You've already seen White House spokesman Jay Carney's most serious error of the day, but that was hardly the only tense exchange he encountered. Carney tried to explain why he and the president still insist on conditionally condemning the IRS' actions, depending on "if" something inappropriate occurred. Reporters from the AP and CNN both pushed back, noting that the IRS has already acknowledged wrongdoing and apologized. Alas, it seems admissions of guilt still aren't sufficiently dispositive for our fact-finder in chief:
Later, NBC's Chuck Todd slammed Obama's doubletalk on a press shield law, which could have prevented the DOJ from secretly monitoring dozens of journalists' work and personal phone records for months. Obama said one thing as a Senator and a candidate, then reversed himself as president.
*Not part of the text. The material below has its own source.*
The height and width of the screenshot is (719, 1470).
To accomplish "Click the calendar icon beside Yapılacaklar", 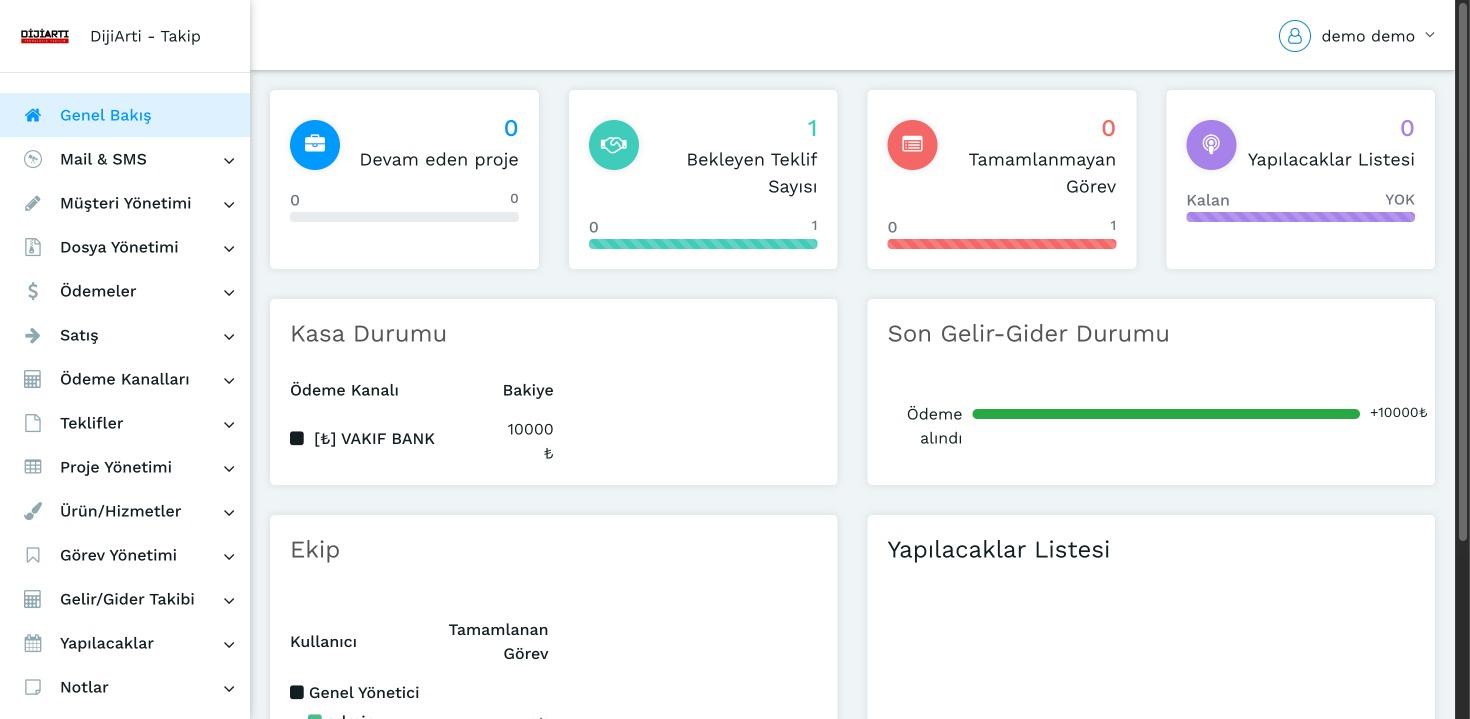I will point(33,643).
Jay Carney tried to pin this on the Bush administration, natch (video available at the link):
Todd: You keep talking about then Sen .Obama supported a certain piece of legislation that, in fact, as president he killed that piece of legislation in October of 2009 — and made it so that the protections he supported, having judicial review … there was an opportunity to have this bill passed…and he said the White House had problems with it and he killed it.
Carney: First of all, you’re talking about separate pieces of legislation and a legislative history that bears a little more looking into. The president’s position on this is what it was as a senator. But the fact is I cannot then appropriately apply his support for that measure..
Todd: If he supported that piece of legislation, we wouldn’t be having this conversation today because he supported a judicial review that seemed to settle this –
Carney: And what happened to it in 2007?
Todd: I’m asking you what happen in 2009 when he was president of the United States.
At one point, a flummoxed Carney told Todd he could ask Obama about the issue at the next presidential press conference, whenever that might be. This from the official White House spokesman. You know it's a tough day when Carney takes a smirking shot at Fox News and is greeted with crickets. You know it's an even tougher day when Carney and Obama's performances get dumped on by...Robert Gibbs on MSNBC. "Exceedingly passive:"
Carney's marching orders today were to convey two primary messages: First, that Benghazi is a "circus" and "sideshow" motivated by partisanship. (One wonders what Patricia Smith and loyal Democrat Greg Hicks might have to say about that sneering accusation. Amb. Chris Stevens couldn't be reached for comment). Translation: Benghazi is the bogus "scandal," reporters, so let's clear the decks on that one. Never mind the new evidence of political manipulation, the administration's shifting story, and whistle-blowers' impactful sworn testimony. No, the whole controversy is just "a deliberate attempt to politicize a tragedy," Carney said, scolding those Americans who care about the truth. What a disgusting evasion. By the way, Carney went on to aver that the president is committed to "finding out who did it, finding out why, and taking the steps necessary" to ensure that it doesn't happen again. Doesn't Carney remember his own dismissive formulation that Benghazi "happened a long time ago"? The White House has been patting us on the head by talking about gathering all the facts and holding people accountable for eight months. During that time, there have been no arrests made, and no one has been fired. Can you imagine if eight months had passed after the Boston bombings without a single arrest? That attack was perpetrated by two men who killed three people; Benghazi was perpetrated by dozens of terrorists who killed four people, including our ambassador. The administration's official line on Benghazi ("we're blameless, you're crazy or partisan") is overtly political, callous, and insulting.
Second, as for the "real" scandals at the IRS and DOJ, the president didn't know anything, and it would be "wholly inappropriate" for him to comment further until all the facts are known. The best spin they have at their disposal is to argue that the President of the United States has to turn on the nightly news to find out what's happening the government he runs.